Nasional

Batas Kepemilikan Lahan Jadi Biang Konflik Masyarakat Adat dan BUMN

INDOPOSCO.ID – Konflik lahan antara masyarakat adat dan perusahaan plat merah kerap terjadi. Hal ini disebabkan karena ketidakjelasan batas dan hak kepemilikan lahan.

Pernyataan tersebut diungkapkan Intan Bedisa dari International NGO Forum on Indonesian Development (INFID) dalam keterangan, Senin (11/10/2021).

Menurut dia, konflik lahan tersebut bisa memicu permasalahan salah satunya ketimpangan kesejahteraan. Untuk itu ia menyerukan dan mendesak pemerintah untuk memberi perhatian dan melakukan investigasi terkait sengketa lahan masyarakat dan pemerintah tersebut.

“Kami mendesak pemerintah pusat memberikan perhatian kepada proses hukum yang tengah bergulir terhadap dua orang petani sawit di Kampar, Riau. Mereka dijadikan tersangka akibat menjual hasil kebunnya sendiri,” ungkapnya.

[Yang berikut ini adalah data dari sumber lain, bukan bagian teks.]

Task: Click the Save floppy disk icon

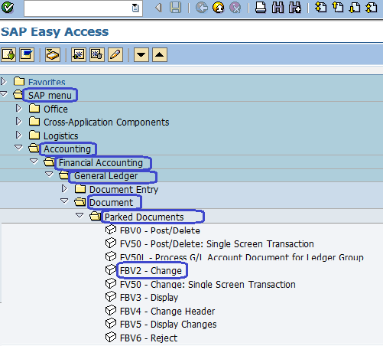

Ia menyebut, kedua petani tersebut merupakan anggota dari Koperasi Petani Sawit Makmur (KOPSA-M) di Desa Pangkalan Baru, Kecamatan Siak Hulu, Kabupaten Kampar, Riau.

“Terdengar janggal? Sedih, namun begitu faktanya. Kita tidak boleh menutup mata atas sejumlah konflik lahan antara masyarakat adat dan perusahaan perkebunan yang beberapa di antaranya dikelola BUMN, seperti PT Perkebunan Nusantara (PTPN) dan Perhutani,” katanya.

Menurut dia, KOPSA M tengah berjuang untuk mengembalikan lahan kebun yang telah beralih kepemilikan kepada perusahaan-perusahaan swasta melalui proses yang diduga melawan hukum.

“Masyarakat sekitar mencari nafkah dan memenuhi kebutuhan sehari-hari di lokasi usaha perusahaan. Kegiatan ini justru disikapi oleh perusahaan sebagai perbuatan melanggar hukum dan diproses melalui mekanisme pidana,” ucapnya.

Merujuk Peraturan Presiden (Perpres) Nomor 53 Tahun 2021 tentang Rencana Aksi Nasional Hak Asasi Manusia (RANHAM) Tahun 2021-2025, dikatakan dia, pemerintah fokus pada perlindungan dan penghormatan HAM terhadap kelompok rentan yang meliputi perempuan, anak, penyandang disabilitas, dan kelompok masyarakat adat.

“Bahkan pemerintah sudah membentuk Gugus Tugas Nasional dan Gugus Tugas Daerah yang tugasnya meliputi pengawasan penegakan HAM hingga level daerah,” ujarnya.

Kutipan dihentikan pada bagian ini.